In the 1930s, a financial editor at Forbes magazine pieced together chart patterns. Richard Schabacker, who is considered the father of technical analysis, went beyond identifying how patterns looked on charts. He also looked broadly at investor psychology and noticed that it could explain why some chart patterns form.
Psychology can be a valuable tool for traders to understand. We have made some notes on the chart below that describe the feelings of some investors at various times during the past few years.
This is an oversimplification, but investor psychology does help us to understand a great deal about the market action. This idea was also recognized more than 100 years ago by Charles Dow, the creator of the Dow Jones Industrial Average. Dow noticed that bull markets start when investors are gripped with a sense of doom and end in euphoria.
Over the years, this insight has been used to develop a number of trading techniques.
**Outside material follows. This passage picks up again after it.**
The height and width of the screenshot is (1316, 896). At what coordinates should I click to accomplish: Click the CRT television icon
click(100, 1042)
Charts were the original trading tool, but some analysts wanted more-precise signals and developed technical indicators based on the price action.
Stochastics and Moving Average Convergence/Divergence (MACD) are examples of indicators that attempt to measure investor psychology by showing when price moves reflect excessive levels of pessimism or optimism. In theory, these indicators show when prices are oversold or overbought. In practice, oversold markets tend to drop lower than expected and overbought indicators may signal the beginning of a new bull market.
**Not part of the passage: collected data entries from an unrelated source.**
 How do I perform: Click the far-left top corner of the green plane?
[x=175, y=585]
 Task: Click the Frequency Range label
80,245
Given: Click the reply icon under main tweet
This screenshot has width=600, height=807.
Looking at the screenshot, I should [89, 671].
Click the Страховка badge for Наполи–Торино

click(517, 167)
While the most widely followed indicators seem to be among the least useful, the theory behind them is valuable. When most traders are fearful, it is time to be bullish, and when most traders develop a sense of complacency, it is time to be worried about a bear market.
The CBOE Volatility Index (VIX) is an indicator that was specifically designed to measure fear and complacency. The indicator uses options prices to track what investors are willing to pay for downside protection to hedge their portfolios with S&P 500 options.
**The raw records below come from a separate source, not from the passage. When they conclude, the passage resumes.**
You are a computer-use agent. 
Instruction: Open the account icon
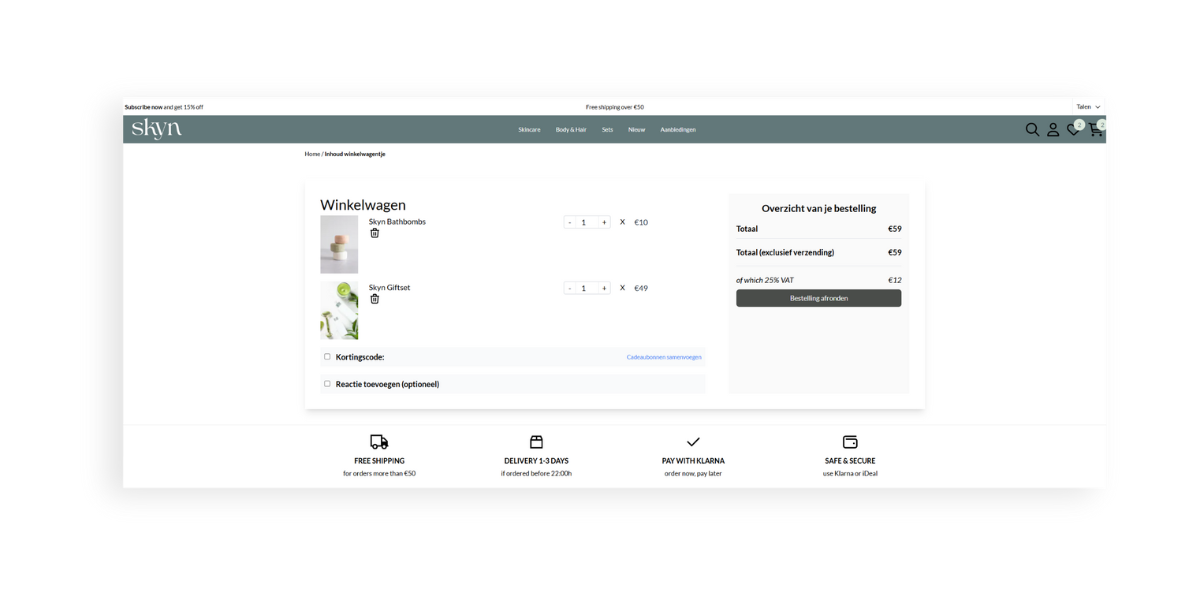coord(1053,129)
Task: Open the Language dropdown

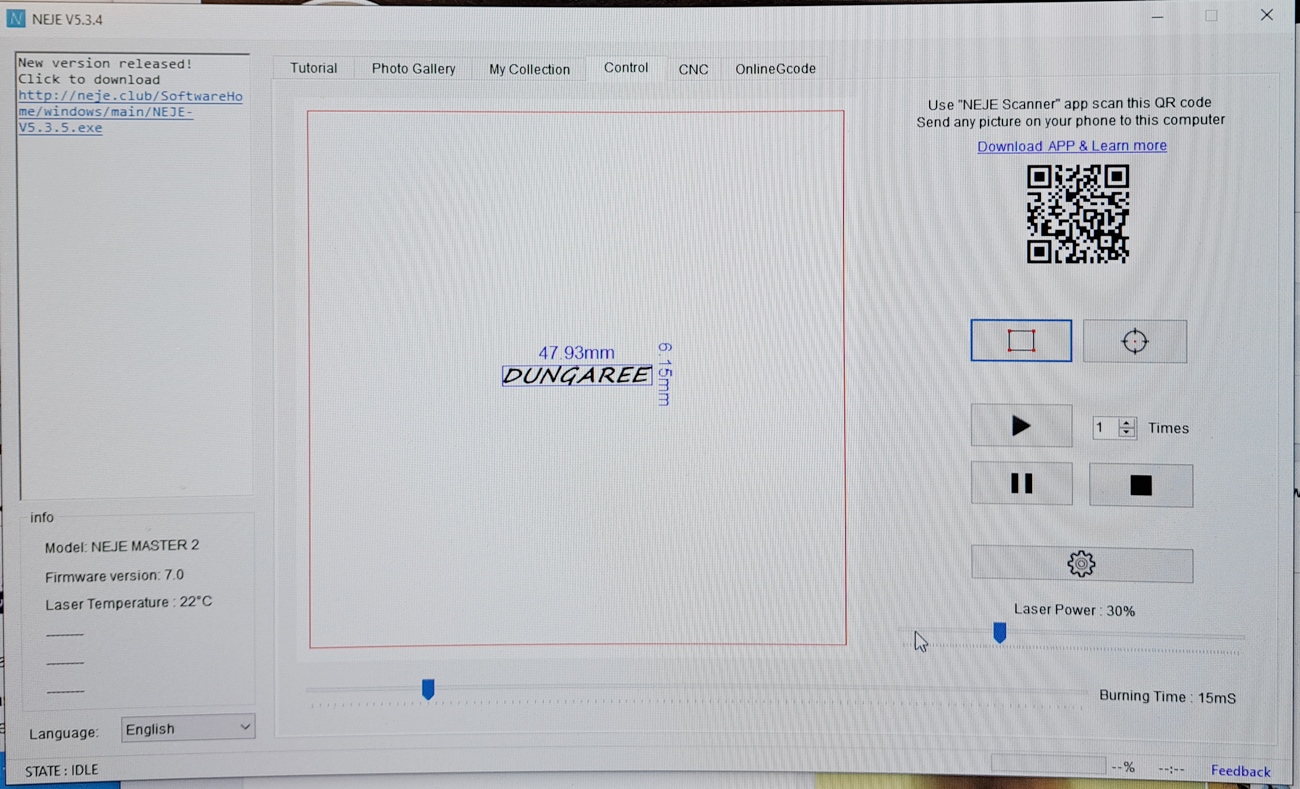Action: (x=187, y=728)
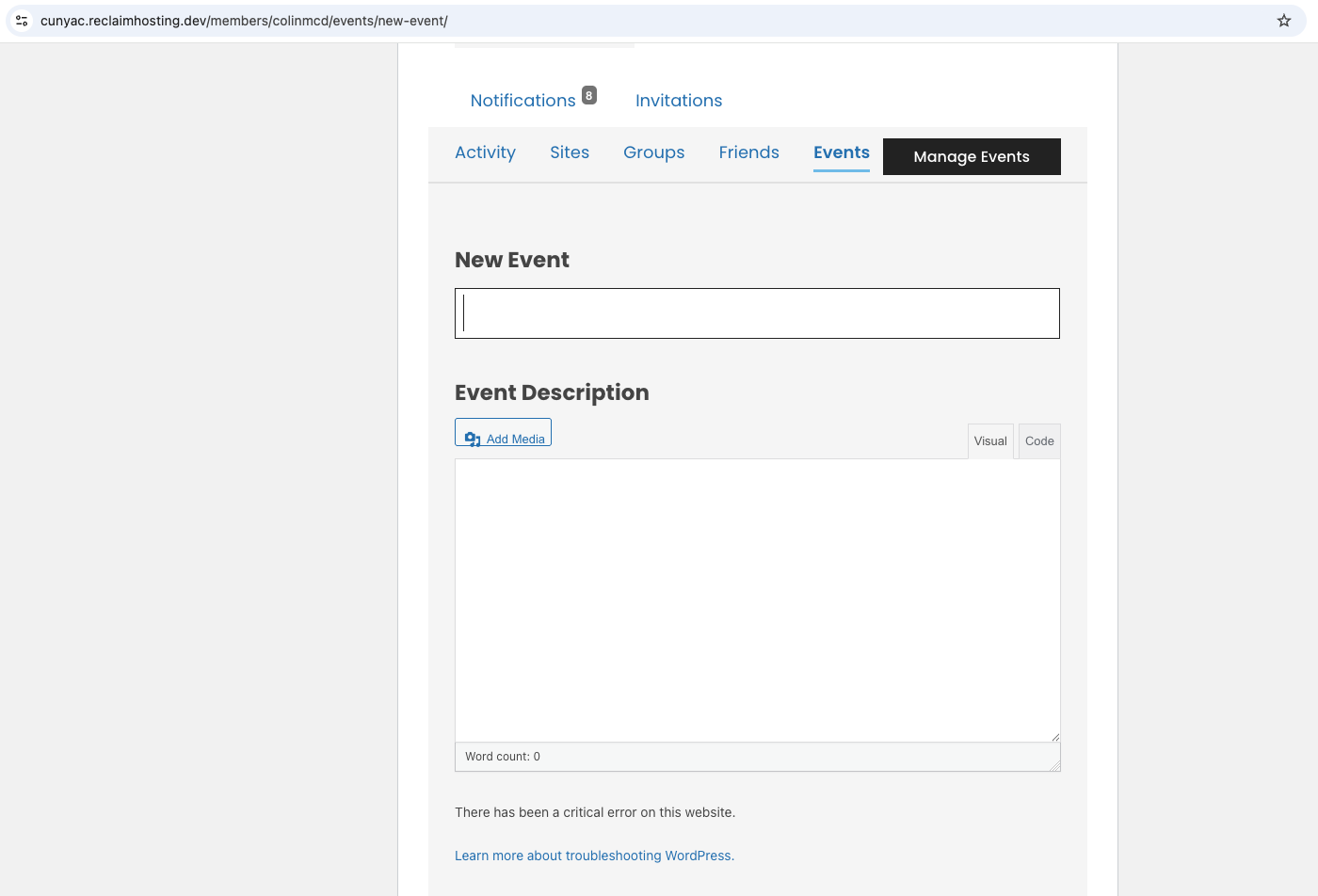Focus the browser URL address field
Viewport: 1318px width, 896px height.
[565, 21]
As useful as tracking volatility is, VIX only applies to the S&P 500 Index. It rarely provides trading signals, and it never tells us anything about individual stocks. There are more than 7,000 stocks trading in the stock market. So, what if there were an indicator that acts like VIX for individual stocks and could provide trading signals?
Below is a chart of the Income Trader Volatility (ITV) indicator, a new idea based on the old ideas of VIX and investor psychology.
As you can see in the chart below, when ITV is applied to SPDR S&P 500 (NYSE: SPY), it closely mirrors VIX. Unlike VIX, however, ITV can be calculated for any stock, as it simply shows where the current close is relative to the recent price action.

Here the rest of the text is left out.